BI Connector: Mapping Document Structures to Relational Schema - Part 1

Building visual dashboards from a MongoDB flexible data store using standard SQL BI tools can be a challenge. Is complex ETL and manual intervention the only way to build such dashboards? Absolutely not! The MongoDB Connector for Business Intelligence (BI) allows users to create queries with SQL and visualize, graph, and report on their MongoDB data using existing relational business intelligence tools.

At its core, the MongoDB BI Connector performs a transformation of data from MongoDB's flexible documents to SQL's rigid schema of tables, rows and columns. That transformation is what allows users of the BI Connector to leverage the various SQL-focused BI tools. Knowing how BI Connector performs this and how you can take control of it is key to extracting the maximum value from it.
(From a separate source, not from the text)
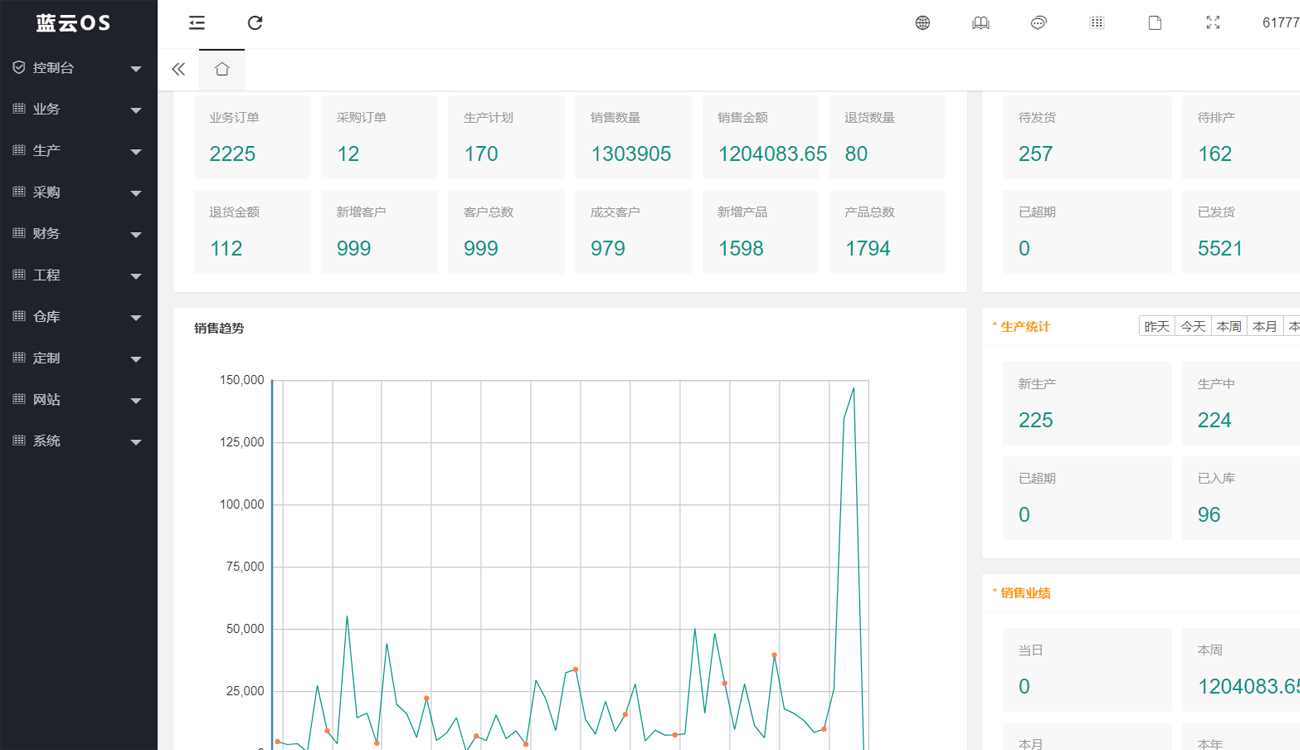Open the globe language icon

pyautogui.click(x=923, y=23)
In this article, we'll look at how the BI connector automatically creates its schema mapping and how to control it to create the meaningful tables that will help you extract better insights from your MongoDB data.

The BI Connector has long supported the sharing of schema files (DRDL files - Document Relational Definition Language defines a relational view of a MongoDB schema). It has, though, previously relied on manually sharing the files between various users and manually managing the different versions needed. The latest enhancement to the BI Connector removes that manual management issue by storing the DRDL files where they can best be shared with different personas: in the MongoDB database itself.
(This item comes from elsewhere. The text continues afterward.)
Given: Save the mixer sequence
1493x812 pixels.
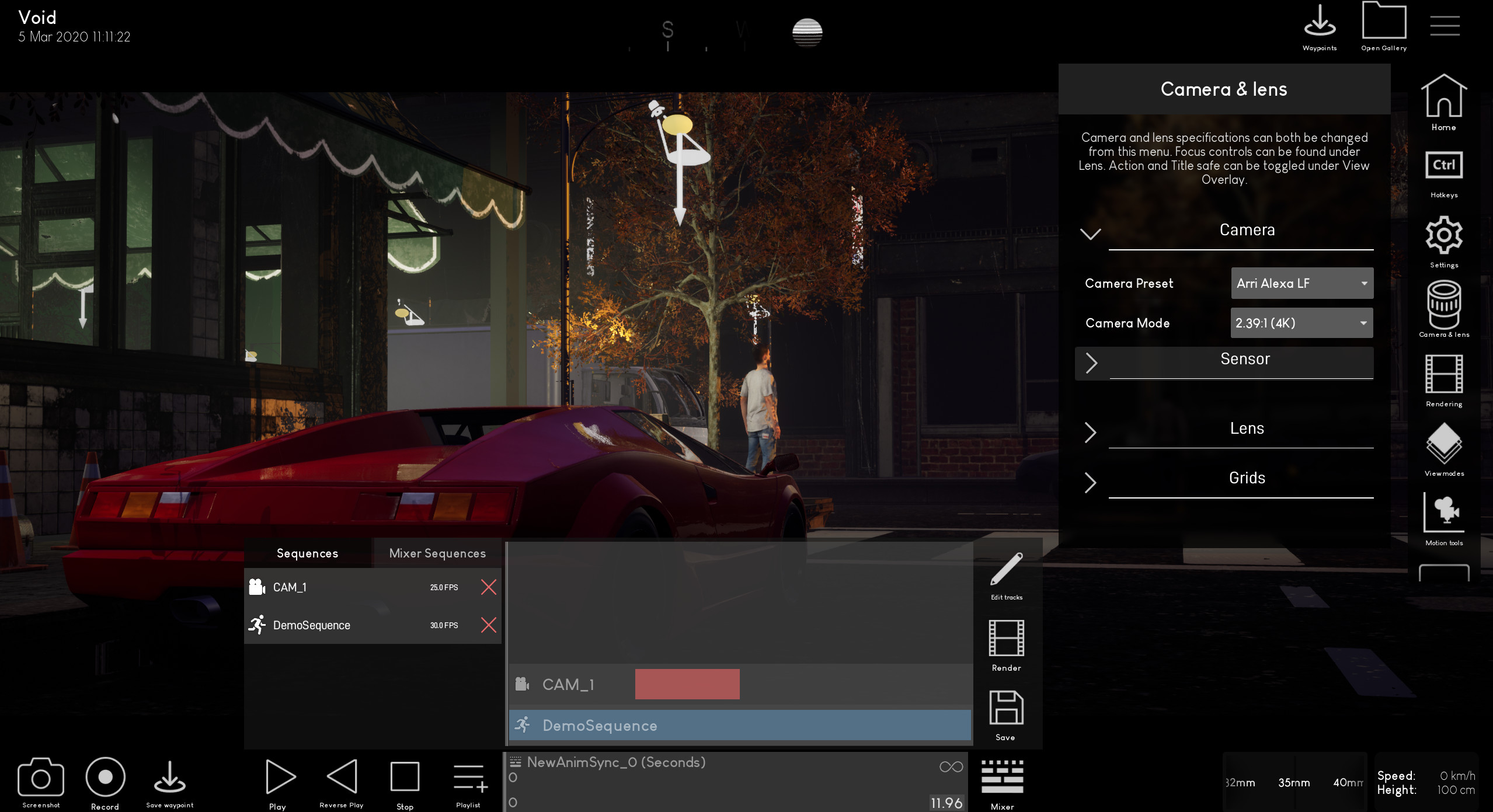Looking at the screenshot, I should click(1005, 712).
In order to query MongoDB using SQL via the BI Connector, it is first necessary to map collection document structures to a relational schema which can be examined and queried using SQL client applications.
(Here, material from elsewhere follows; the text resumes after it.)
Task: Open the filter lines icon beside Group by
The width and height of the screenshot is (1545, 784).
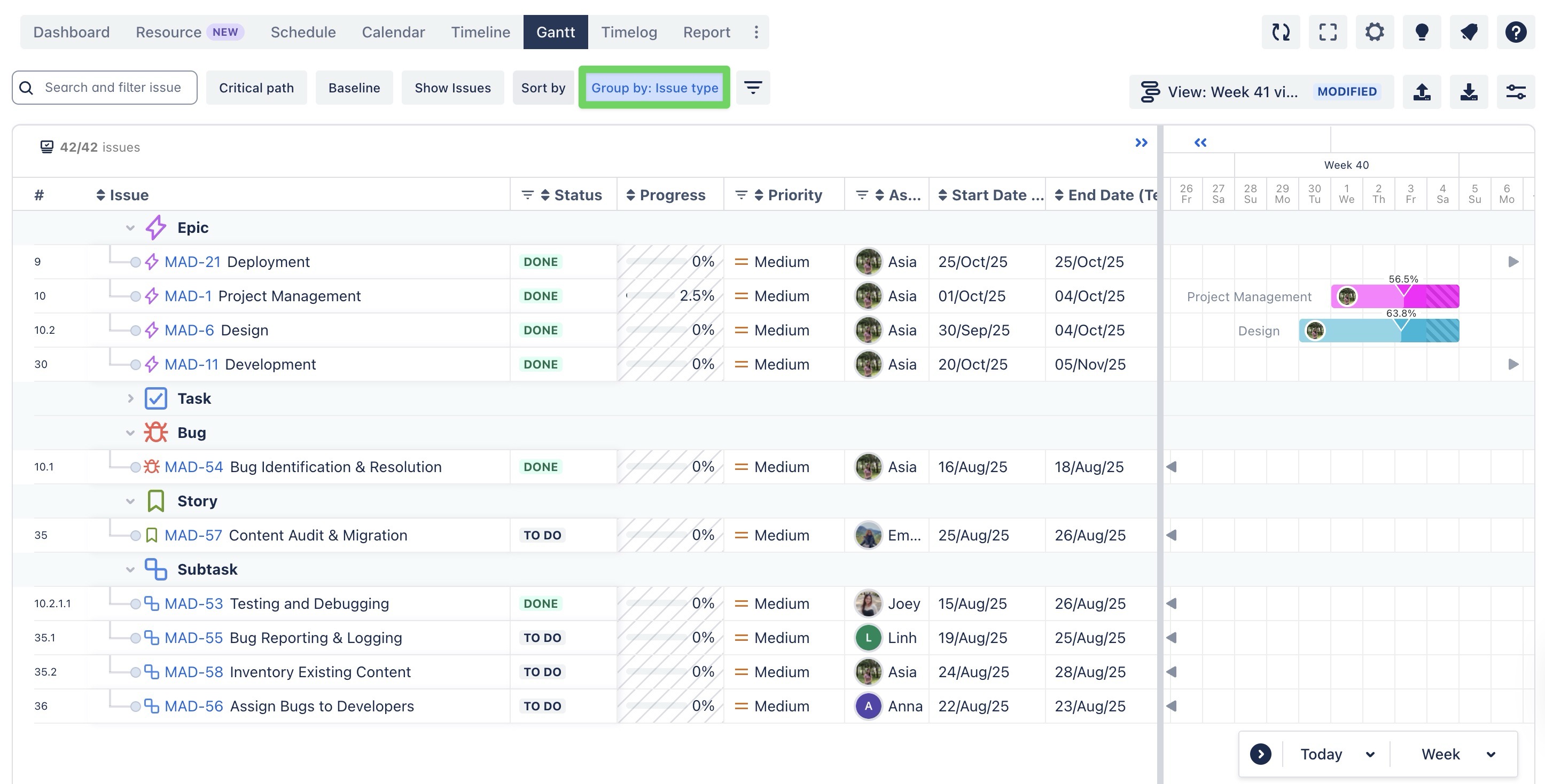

Schema Mapped from Sampled Documents

By default, the BI Connector handles this mapping automatically in what we call “standalone mode.” In standalone mode, the BI Connector randomly samples collection documents and maps a relational schema based on the underlying document structure. This mapping logic accounts for rich document structures and creates a relational schema that includes root tables for top-level document data, and sub-tables that represent embedded objects and arrays.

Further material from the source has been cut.